Themen / Rechtspolitik

Bürger­rechtler warnen vor Rechts­schutz­ver­kür­zung

08. August 2000

Humanistische Union zur ZPO-Novelle

Als unnötige Rechtsverkürzung kritisiert die HUMANISTISCHE UNION (HU) Pläne des Justizministeriums zur Änderung der Zivilprozessordnung (ZPO). Nachdem ein erster Entwurf zurückgezogen und nachgebessert werden musste, stößt auch der nun vom Ministerium vorgelegte zweite Entwurf auf breite Kritik.

Deutschlands älteste Bürgerrechtsorganisation lehnt auch diesen zweiten Entwurf als rechtsstaatlich bedenklich ab. Auch dieser Entwurf drohe als formalistischer Etikettenschwindel mehr zu schaden als zu nützen. Eine klare inhaltliche Linie sei darin ohnehin nicht mehr erkennbar. Besonders kritisieren die Bürgerrechtler die Absicht der rot-grünen Bundesregierung, die – auch unter dem Gesichtspunkt von Kosten-einsparungen völlig ineffektive – Reform als „bürgerfreundlich“ verkaufen zu wollen. Die vorgesehenen Rationalisierungsmaßnahmen führten vielmehr zu unkontrollierbaren Rechtsschutzverkürzungen für die Bürger.

Die nach wie vor drohende Abschaffung einer Überprüfung von Tatsachen durch eine Berufungsinstanz erlaube keine Korrektur von fehlerhafter Sachverhaltsermittlungen in der ersten Instanz.
Die geplante Konzentration aller Berufungsverfahren bei den Oberlandesgerichten bedeute für viele Bürger in Flächenstaaten schlicht nur längere Anfahrtswege.

Ein Verfahren in fremder Umgebung aber erhöhe nur Kosten und die ohnehin schon bestehenden Ängste und Ohnmachtsgefühle der Bürger vor einer oft intransparenten Justizbürokratie.
Wenn jetzt am Landgericht nur noch ein einziger – fehlbarer – Richter urteilen soll, wo früher drei Richter beteiligt waren, drohe die Chance auf ein richtiges Urteil weiter zu schwinden.
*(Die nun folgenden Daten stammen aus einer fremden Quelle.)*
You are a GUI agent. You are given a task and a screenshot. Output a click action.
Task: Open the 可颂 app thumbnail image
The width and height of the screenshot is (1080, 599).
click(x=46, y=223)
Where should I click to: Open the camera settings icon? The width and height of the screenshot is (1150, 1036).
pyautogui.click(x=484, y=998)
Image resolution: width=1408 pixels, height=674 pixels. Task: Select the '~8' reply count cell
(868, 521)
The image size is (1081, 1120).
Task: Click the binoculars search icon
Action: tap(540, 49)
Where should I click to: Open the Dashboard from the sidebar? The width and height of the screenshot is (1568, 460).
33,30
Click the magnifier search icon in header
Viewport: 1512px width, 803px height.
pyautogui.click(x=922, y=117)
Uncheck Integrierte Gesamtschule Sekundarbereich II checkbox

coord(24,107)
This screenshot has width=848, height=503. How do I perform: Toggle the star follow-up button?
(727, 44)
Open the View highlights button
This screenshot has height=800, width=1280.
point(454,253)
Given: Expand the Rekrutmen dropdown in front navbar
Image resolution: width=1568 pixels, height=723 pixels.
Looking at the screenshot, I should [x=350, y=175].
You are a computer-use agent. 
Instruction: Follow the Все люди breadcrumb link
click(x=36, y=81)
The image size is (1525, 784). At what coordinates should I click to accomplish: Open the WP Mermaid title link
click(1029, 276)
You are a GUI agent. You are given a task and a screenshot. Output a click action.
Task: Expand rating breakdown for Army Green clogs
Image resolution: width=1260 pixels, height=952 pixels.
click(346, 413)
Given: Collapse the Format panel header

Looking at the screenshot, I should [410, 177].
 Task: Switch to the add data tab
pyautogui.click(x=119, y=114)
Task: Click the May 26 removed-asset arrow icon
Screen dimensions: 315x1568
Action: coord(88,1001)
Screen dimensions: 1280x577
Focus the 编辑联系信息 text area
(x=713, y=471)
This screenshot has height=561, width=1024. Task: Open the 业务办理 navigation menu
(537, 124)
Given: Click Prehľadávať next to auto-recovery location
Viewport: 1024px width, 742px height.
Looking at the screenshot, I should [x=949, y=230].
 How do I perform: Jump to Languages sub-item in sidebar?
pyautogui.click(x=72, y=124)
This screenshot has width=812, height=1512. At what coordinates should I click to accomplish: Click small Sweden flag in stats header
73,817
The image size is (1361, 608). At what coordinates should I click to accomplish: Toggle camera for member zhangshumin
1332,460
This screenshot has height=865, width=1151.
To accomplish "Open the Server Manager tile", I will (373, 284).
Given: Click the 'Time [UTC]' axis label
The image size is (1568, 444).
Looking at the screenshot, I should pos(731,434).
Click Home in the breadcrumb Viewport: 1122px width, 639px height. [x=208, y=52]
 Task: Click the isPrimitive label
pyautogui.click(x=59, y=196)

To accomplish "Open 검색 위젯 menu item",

Erst recht aber gelte das für den geplanten regelmäßigen Einsatz von Einzelrichtern in der zweiten Instanz (Berufungsinstanz). Wenn nicht einmal mehr dort ein Gremium mehrerer Richter über einen Fall berät, sei der Unterschied zur ersten Instanz für die Bürger nicht mehr erkennbar und die Akzeptanz der Entscheidungen durch die Betroffenen gefährdet.

Die Absicht der rot-grünen Koalition, den Rechtsschutz der Bürger zu verbessern, gehe auch beim Zugang zum höchsten deutschen Zivilgericht (BGH) „nach hinten los“. Zwar sei für den Zugang zum BGH nicht mehr die Höhe der Streitsumme maßgeblich; im Ergebnis liegt darin nach Auffassung der HU jedoch keine Verbesserung für die Bürger, weil dort gleichzeitig nur noch „Sachen von grundsätzlicher Bedeutung“ behandelt werden sollen. Ein schlicht rechtlich falsches Urteil soll nicht mehr vom BGH aufgehoben werden können.

Damit werde die Einzelfallgerechtigkeit formaljuristischen und abstrakten Zugangs-voraussetzungen geopfert und die dritte Instanz dient nicht mehr dem prozessierenden und um Gerechtigkeit kämpfenden Bürger, sondern dieser wird lediglich zum Instrument einer abstrakten Rechtsfortbildung.

Die Bürgerrechtsvereinigung sieht das Ziel größerer Bürgernähe und der Transparenz von Gerichtsverfahren in diesem Gesetzentwurf nicht verwirklicht. Die HU fordert deshalb, lieber keine Änderung durchzuführen als diese, da sie den Namen „Reform“ nicht verdiene.